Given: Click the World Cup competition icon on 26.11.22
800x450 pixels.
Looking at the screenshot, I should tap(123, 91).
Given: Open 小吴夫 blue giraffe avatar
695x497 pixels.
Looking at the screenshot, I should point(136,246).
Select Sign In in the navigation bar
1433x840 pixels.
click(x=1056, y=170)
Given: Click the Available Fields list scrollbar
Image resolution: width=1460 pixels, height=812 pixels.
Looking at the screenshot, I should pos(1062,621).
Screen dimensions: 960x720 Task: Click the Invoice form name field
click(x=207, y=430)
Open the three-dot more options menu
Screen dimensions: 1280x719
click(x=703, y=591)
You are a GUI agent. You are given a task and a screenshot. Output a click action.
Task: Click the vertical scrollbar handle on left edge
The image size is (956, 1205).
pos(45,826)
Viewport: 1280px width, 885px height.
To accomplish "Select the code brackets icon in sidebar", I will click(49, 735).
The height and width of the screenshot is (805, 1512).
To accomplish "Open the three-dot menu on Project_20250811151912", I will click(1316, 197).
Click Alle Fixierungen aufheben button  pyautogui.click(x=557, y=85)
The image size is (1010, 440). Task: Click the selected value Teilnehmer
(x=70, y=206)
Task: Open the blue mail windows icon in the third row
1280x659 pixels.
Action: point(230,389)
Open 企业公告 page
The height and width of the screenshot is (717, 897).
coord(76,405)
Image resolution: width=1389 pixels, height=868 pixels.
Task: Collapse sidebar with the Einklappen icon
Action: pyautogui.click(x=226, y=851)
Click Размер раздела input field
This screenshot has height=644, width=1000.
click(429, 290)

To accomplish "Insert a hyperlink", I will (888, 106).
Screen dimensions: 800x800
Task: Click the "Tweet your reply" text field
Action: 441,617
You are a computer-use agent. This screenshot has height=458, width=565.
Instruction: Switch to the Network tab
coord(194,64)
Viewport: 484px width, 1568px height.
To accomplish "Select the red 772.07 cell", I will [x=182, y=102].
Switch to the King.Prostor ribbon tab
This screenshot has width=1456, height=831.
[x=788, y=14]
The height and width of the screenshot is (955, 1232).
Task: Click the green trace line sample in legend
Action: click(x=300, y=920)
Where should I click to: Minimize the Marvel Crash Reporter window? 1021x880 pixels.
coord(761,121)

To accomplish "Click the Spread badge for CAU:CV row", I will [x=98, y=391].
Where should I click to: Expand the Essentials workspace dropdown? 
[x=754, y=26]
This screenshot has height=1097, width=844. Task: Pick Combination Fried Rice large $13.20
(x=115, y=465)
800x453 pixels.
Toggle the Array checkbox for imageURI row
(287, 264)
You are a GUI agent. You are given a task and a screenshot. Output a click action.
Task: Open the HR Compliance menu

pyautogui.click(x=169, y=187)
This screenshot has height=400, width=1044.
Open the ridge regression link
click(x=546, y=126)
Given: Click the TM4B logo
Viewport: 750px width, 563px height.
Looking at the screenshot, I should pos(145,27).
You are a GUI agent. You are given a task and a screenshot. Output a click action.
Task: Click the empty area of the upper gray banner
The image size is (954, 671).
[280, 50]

▶ Problem details: Write out the full listing, keeping every line exactly as it is.

▶ Written solution:
Given: Click the World Cup competition icon on 26.11.22
800x450 pixels.
Looking at the screenshot, I should tap(123, 91).
Given: Open 小吴夫 blue giraffe avatar
695x497 pixels.
Looking at the screenshot, I should point(136,246).
Select Sign In in the navigation bar
1433x840 pixels.
click(x=1056, y=170)
Given: Click the Available Fields list scrollbar
Image resolution: width=1460 pixels, height=812 pixels.
Looking at the screenshot, I should pos(1062,621).
Screen dimensions: 960x720 Task: Click the Invoice form name field
click(x=207, y=430)
Open the three-dot more options menu
Screen dimensions: 1280x719
click(x=703, y=591)
You are a GUI agent. You are given a task and a screenshot. Output a click action.
Task: Click the vertical scrollbar handle on left edge
The image size is (956, 1205).
pos(45,826)
Viewport: 1280px width, 885px height.
To accomplish "Select the code brackets icon in sidebar", I will click(49, 735).
The height and width of the screenshot is (805, 1512).
To accomplish "Open the three-dot menu on Project_20250811151912", I will click(1316, 197).
Click Alle Fixierungen aufheben button  pyautogui.click(x=557, y=85)
The image size is (1010, 440). Task: Click the selected value Teilnehmer
(x=70, y=206)
Task: Open the blue mail windows icon in the third row
1280x659 pixels.
Action: point(230,389)
Open 企业公告 page
The height and width of the screenshot is (717, 897).
coord(76,405)
Image resolution: width=1389 pixels, height=868 pixels.
Task: Collapse sidebar with the Einklappen icon
Action: pyautogui.click(x=226, y=851)
Click Размер раздела input field
This screenshot has height=644, width=1000.
click(429, 290)

To accomplish "Insert a hyperlink", I will (888, 106).
Screen dimensions: 800x800
Task: Click the "Tweet your reply" text field
Action: 441,617
You are a computer-use agent. This screenshot has height=458, width=565.
Instruction: Switch to the Network tab
coord(194,64)
Viewport: 484px width, 1568px height.
To accomplish "Select the red 772.07 cell", I will [x=182, y=102].
Switch to the King.Prostor ribbon tab
This screenshot has width=1456, height=831.
[x=788, y=14]
The height and width of the screenshot is (955, 1232).
Task: Click the green trace line sample in legend
Action: click(x=300, y=920)
Where should I click to: Minimize the Marvel Crash Reporter window? 1021x880 pixels.
coord(761,121)

To accomplish "Click the Spread badge for CAU:CV row", I will [x=98, y=391].
Where should I click to: Expand the Essentials workspace dropdown? 
[x=754, y=26]
This screenshot has height=1097, width=844. Task: Pick Combination Fried Rice large $13.20
(x=115, y=465)
800x453 pixels.
Toggle the Array checkbox for imageURI row
(287, 264)
You are a GUI agent. You are given a task and a screenshot. Output a click action.
Task: Open the HR Compliance menu

pyautogui.click(x=169, y=187)
This screenshot has height=400, width=1044.
Open the ridge regression link
click(x=546, y=126)
Given: Click the TM4B logo
Viewport: 750px width, 563px height.
Looking at the screenshot, I should pos(145,27).
You are a GUI agent. You are given a task and a screenshot. Output a click action.
Task: Click the empty area of the upper gray banner
The image size is (954, 671).
[280, 50]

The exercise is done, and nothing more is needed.